Don't you hate it when the godfathers disagree?
On the one hand, former Google scientist Dr. Geoffrey Hinton that we are moving too fast and AI could ruin everything from jobs to truth. On the other side we find Meta's Yann LeCun.
Both scientists once worked together on developments in Deep Learning that would change the world of AI and sparked the flurry of developments in AI algorithms and large language models that brought us to this fraught moment.
Hinton warned earlier this year The New York Times. Fellow Turing Award winner LeCun has largely contradicted Hinton and defended AI development an extensive interview with Wired's Steve Levy.
“People are exploiting fear of the technology, and we risk driving people away from it,” LeCun told Levy.
LeCun's argument, which in its TLDR form says something about, “Don't worry, embrace AI,” breaks down into a few key components that may or may not make you think differently.
Opening is good
I especially enjoyed LeCun's open source argument. He told Levy that if you accept that AI will eventually come between us and much of our digital experience, then there is no point in a few AI powerhouses controlling it. “You don't want that AI system controlled by a small number of companies on the West Coast of the US,” LeCun said.
This is a man who works as Meta's Chief AI Scientist. Meta (formerly Facebook) is a large West Coast company (which recently launched its own open-source LLM LLAMA 2). I'm sure the irony is not lost on LeCun, but I think he may be targeting OpenAI. The world's largest AI vendor (creator of ChatGPT and DALL-E, and a key contributor to Microsoft's CoPilot) started as an open and non-profit company. It now gets a lot of funding from Microsoft (also a big company on the West Coast) and LeCun claims that OpenAI is no longer sharing its research.
Regulation is probably not the intention
LeCun has been vocal on the topic of AI regulation, but perhaps not in the way you think. He is actually against it. When Levy asked about all the damage that an unregulated and all-powerful AI could do, LeCun emphasized that not only are AIs built with guardrails, but if these tools are used in the industry, they will have to follow pre-existing and strict regulations (think: the pharmaceutical industry).

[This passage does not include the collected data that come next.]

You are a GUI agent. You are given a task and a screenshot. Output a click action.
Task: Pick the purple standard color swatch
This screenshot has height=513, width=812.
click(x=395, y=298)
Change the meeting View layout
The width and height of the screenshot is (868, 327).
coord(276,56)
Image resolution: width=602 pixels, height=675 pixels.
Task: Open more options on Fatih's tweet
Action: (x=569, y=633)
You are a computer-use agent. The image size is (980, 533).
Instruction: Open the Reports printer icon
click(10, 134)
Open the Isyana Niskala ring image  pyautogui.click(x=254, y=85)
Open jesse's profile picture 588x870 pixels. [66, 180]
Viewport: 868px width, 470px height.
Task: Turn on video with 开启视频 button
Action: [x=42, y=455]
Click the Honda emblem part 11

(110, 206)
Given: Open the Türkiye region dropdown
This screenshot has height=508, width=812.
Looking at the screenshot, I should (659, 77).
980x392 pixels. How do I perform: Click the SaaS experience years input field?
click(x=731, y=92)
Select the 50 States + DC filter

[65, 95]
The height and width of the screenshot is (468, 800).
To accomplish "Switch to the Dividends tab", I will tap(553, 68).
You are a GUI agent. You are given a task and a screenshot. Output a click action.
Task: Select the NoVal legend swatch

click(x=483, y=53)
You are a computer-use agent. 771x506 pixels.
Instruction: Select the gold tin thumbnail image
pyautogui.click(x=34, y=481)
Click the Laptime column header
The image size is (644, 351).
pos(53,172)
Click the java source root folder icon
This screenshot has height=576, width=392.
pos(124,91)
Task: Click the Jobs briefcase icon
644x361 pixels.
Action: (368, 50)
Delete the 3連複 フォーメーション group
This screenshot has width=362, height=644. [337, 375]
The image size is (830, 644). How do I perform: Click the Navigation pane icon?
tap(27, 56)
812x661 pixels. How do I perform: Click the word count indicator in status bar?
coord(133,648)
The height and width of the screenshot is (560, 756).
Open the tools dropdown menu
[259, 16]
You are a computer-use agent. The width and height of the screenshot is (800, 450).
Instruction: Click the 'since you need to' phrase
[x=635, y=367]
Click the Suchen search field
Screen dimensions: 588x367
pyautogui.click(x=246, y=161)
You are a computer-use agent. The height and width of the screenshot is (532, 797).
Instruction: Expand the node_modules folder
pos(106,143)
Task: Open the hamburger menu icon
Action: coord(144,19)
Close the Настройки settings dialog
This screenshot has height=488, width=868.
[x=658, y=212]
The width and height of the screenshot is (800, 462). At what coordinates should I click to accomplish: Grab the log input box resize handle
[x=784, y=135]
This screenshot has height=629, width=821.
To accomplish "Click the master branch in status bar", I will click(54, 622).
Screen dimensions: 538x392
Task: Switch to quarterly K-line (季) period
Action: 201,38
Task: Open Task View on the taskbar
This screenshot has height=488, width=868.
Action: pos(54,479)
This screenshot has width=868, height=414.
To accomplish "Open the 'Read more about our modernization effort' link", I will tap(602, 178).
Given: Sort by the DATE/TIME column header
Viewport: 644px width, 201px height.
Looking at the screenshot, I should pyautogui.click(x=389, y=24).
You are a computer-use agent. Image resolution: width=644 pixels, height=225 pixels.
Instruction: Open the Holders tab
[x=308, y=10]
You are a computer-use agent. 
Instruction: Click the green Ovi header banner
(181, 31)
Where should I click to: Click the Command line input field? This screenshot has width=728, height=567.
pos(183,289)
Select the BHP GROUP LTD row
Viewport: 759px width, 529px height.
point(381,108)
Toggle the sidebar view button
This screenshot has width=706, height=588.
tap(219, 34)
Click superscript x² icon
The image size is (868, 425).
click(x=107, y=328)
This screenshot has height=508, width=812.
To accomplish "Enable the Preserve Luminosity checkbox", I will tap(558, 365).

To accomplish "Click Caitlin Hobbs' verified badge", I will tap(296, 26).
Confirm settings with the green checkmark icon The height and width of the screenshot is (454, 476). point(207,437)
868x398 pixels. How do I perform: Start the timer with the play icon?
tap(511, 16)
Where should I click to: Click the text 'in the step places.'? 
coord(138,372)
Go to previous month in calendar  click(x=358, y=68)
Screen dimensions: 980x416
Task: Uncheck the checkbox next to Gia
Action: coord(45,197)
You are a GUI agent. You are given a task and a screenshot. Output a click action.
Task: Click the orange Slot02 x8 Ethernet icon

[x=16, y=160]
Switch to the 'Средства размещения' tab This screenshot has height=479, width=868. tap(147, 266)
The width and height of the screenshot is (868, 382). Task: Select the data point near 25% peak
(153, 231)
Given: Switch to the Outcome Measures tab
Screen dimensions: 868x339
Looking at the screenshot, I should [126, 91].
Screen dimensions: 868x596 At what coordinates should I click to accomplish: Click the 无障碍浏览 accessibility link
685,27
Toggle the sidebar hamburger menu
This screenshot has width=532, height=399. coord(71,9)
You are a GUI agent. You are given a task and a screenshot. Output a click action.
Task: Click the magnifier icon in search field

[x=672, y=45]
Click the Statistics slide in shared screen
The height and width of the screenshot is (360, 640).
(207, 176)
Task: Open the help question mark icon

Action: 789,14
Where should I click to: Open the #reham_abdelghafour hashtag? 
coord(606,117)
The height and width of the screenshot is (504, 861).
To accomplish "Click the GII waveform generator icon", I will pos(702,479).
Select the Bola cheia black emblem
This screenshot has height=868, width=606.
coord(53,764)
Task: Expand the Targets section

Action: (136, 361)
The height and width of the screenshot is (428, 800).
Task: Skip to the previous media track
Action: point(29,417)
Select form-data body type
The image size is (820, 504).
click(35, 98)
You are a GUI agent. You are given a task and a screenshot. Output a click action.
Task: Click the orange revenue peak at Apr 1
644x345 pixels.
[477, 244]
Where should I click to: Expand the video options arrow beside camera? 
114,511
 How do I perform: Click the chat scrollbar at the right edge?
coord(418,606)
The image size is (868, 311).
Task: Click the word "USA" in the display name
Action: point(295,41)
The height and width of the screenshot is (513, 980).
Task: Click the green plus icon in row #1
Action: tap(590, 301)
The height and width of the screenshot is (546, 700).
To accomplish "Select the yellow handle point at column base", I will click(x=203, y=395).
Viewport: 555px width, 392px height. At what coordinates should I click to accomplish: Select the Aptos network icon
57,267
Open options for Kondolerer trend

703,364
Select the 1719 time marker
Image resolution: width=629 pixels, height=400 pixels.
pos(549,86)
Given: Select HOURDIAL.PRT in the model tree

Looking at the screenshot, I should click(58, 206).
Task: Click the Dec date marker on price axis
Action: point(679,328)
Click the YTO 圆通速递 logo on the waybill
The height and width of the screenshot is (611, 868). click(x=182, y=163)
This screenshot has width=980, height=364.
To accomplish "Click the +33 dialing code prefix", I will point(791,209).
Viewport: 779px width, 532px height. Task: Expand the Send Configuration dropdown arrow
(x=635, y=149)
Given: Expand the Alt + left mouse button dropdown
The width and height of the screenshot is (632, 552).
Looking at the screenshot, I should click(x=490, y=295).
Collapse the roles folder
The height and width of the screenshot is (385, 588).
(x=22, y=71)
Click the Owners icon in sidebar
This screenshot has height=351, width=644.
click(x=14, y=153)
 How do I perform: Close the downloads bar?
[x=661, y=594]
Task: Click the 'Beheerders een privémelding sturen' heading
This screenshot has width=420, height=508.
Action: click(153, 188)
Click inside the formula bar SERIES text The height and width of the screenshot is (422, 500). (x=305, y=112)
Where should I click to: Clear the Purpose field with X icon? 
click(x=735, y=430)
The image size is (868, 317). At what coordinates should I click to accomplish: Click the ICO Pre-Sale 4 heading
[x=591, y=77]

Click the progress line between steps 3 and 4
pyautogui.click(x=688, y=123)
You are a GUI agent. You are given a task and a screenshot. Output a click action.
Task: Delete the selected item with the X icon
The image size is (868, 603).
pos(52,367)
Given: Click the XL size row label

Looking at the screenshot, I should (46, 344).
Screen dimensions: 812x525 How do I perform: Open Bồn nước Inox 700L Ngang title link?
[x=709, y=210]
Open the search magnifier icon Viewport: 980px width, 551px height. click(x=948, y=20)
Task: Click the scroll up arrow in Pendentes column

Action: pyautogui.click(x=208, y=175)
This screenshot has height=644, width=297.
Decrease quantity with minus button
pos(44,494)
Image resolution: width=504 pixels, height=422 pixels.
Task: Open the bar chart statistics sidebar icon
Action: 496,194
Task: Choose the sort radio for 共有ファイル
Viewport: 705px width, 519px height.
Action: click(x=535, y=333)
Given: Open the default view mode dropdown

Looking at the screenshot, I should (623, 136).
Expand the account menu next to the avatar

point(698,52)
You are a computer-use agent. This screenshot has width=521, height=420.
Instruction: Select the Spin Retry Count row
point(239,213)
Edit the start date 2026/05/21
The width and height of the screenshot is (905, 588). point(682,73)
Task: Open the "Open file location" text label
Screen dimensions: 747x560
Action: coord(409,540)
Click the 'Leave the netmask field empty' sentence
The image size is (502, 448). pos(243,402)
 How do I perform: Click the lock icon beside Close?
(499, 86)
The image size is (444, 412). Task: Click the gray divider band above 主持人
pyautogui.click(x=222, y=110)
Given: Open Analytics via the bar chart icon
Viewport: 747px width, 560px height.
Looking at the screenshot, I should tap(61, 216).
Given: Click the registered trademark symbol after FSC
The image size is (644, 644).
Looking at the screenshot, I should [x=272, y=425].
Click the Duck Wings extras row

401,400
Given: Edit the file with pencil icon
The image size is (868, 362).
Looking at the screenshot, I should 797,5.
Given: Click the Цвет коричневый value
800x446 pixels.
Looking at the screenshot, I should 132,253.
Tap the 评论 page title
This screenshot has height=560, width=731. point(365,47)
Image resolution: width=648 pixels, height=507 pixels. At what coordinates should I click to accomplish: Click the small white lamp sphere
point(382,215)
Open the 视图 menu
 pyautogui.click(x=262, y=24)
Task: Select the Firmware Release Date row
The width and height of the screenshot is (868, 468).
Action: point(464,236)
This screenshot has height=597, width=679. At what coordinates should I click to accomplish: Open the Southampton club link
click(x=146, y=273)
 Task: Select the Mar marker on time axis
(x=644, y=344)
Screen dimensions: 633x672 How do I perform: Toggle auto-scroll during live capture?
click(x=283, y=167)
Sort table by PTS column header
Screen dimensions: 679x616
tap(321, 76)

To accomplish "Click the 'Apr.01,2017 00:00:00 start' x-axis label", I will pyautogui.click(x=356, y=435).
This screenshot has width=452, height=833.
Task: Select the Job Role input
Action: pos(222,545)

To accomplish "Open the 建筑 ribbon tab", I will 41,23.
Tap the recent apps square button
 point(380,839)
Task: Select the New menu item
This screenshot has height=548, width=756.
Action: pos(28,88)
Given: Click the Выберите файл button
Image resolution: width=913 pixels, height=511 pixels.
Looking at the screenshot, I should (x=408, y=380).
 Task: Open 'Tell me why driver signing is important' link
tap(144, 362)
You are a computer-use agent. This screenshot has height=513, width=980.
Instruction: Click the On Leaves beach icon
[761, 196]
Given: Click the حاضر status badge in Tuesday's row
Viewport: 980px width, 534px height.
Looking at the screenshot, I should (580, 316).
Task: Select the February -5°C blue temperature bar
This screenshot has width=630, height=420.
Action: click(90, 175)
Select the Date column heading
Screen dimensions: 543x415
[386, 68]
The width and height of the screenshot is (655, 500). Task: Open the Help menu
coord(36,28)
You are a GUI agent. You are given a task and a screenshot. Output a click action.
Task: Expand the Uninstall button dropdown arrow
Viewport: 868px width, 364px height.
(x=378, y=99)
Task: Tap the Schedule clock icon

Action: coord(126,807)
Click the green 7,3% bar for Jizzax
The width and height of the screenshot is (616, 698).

“The question people are debating is whether it makes sense to regulate AI research and development. And I don't think that's the case,” LeCun told Wired.
AGI is not around
There has been a lot of talk in recent months about the potential of artificial general intelligence (AGI), which may or may not be much like your own intelligence. Some, including OpenAI's Sam Altman, believe this is on the horizon. However, LeCun is not one of them.
He argued that we can't even define AGI because human intelligence is not one thing. He has a point there. My intelligence would in no way compare to that of Einstein or LeCun.
You want AI to be smarter than you
According to LeCun, there's little doubt that AIs will eventually be smarter than humans, but he also notes that they won't have the same motivations as us.
He likens these AI assistants to “super smart people,” adding that working with them could be like working with super smart colleagues.
Even with all that intelligence, LeCun insists that these AIs won't have human-like motivations and drives. Global dominance will not be for them simply because they are smarter than us.
LeCun doesn't dismiss the idea of programming into a drive (a surrogate target), but sees that as “objective-driven AI” and since part of that target could be an impenetrable guardrail, the protections will be baked in.
Do I feel better? Is less regulation, more open source, and a firmer embrace of AI mediation the path to a more secure future? Maybe. LeCun certainly thinks so. I wonder if he's talked to Hinton lately.